Sementara itu, Head of Advisory & Monetary Planner Finansialku Shierly menekankan bahwa bisnis yang bisa stabil dan cuan tergantung prospek usahanya. Lalu, bagaimana skala modalnya dan cara mengelola bisnis tersebut.
Ia mencoba membagi perilaku konsumen ke dalam tiga kelompok. Menurutnya, analisis ini penting untuk melakukan tes pasar sampai akhirnya bisa menjaga konsumen bisnis.
“Goal pasar menengah ke bawah biasanya akan lebih sensitif terhadap harga (dan) kuantitas produk. Cenderung tidak dependable terhadap merek dan membeli dalam jumlah kecil tapi sering,” ungkapnya.
“Sedangkan goal menengah cenderung seimbang antara kualitas dan harga, tertarik dengan manfaat produk dalam jangka panjang dan diskon walau tidak selalu mencari harga termurah, serta cukup dependable terhadap merek,” imbuh Shierly.
Di lain sisi, goal pembeli menengah ke atas bakal lebih sensitif dengan kualitas produk dan jasa ketimbang harga.

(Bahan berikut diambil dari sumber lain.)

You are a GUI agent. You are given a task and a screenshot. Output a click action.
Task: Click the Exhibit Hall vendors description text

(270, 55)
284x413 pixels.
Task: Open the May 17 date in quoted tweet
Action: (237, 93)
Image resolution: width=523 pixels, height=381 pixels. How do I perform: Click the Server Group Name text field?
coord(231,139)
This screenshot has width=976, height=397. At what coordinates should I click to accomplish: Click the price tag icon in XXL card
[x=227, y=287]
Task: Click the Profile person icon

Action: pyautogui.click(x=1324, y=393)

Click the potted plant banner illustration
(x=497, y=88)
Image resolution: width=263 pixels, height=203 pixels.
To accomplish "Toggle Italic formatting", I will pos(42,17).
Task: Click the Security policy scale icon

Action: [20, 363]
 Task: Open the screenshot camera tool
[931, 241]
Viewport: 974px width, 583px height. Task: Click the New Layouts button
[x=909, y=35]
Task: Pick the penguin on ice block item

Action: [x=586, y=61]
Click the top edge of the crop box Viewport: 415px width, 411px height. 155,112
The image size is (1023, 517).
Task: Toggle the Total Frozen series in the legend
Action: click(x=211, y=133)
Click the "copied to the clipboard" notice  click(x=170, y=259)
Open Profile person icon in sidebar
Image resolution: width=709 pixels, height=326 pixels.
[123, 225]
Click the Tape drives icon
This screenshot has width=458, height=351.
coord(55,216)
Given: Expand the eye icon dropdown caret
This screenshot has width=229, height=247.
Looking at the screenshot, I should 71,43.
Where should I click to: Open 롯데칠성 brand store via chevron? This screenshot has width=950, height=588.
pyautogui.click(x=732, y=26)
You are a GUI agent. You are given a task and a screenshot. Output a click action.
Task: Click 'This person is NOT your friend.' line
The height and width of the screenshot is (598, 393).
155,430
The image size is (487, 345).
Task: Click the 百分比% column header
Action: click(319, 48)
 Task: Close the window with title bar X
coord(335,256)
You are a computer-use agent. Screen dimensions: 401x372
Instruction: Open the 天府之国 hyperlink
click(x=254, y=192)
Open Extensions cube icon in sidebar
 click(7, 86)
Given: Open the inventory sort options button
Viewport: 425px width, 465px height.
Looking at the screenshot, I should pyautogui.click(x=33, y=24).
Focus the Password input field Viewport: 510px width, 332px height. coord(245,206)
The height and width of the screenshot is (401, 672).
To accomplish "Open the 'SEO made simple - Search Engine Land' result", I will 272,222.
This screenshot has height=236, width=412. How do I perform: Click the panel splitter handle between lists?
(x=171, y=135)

Ia menyarankan untuk selalu memperhatikan keamanan, kenyamanan, eksklusivitas, dan pengalaman dalam berbelanja untuk menjaga kelompok buyer ini.
Shierly juga mengingatkan bahwa sekarang Indonesia menghadapi kondisi penurunan daya beli. Oleh karena itu, bisnis kebutuhan tersier dan way of life bukan prioritas bagi goal pasar tertentu.
Ia menyarankan untuk lebih selektif dalam berbisnis. Menentukan segmen pasar atau calon buyer yang diincar menjadi langkah yang tepat.
“Sebaiknya segmented karena semakin mengenal karakteristik, kebutuhan, dan preferensi segmen tersebut maka kita akan membuat produk serta layanan yang lebih sesuai dengan kebutuhan dan preferensi mereka,” tutupnya.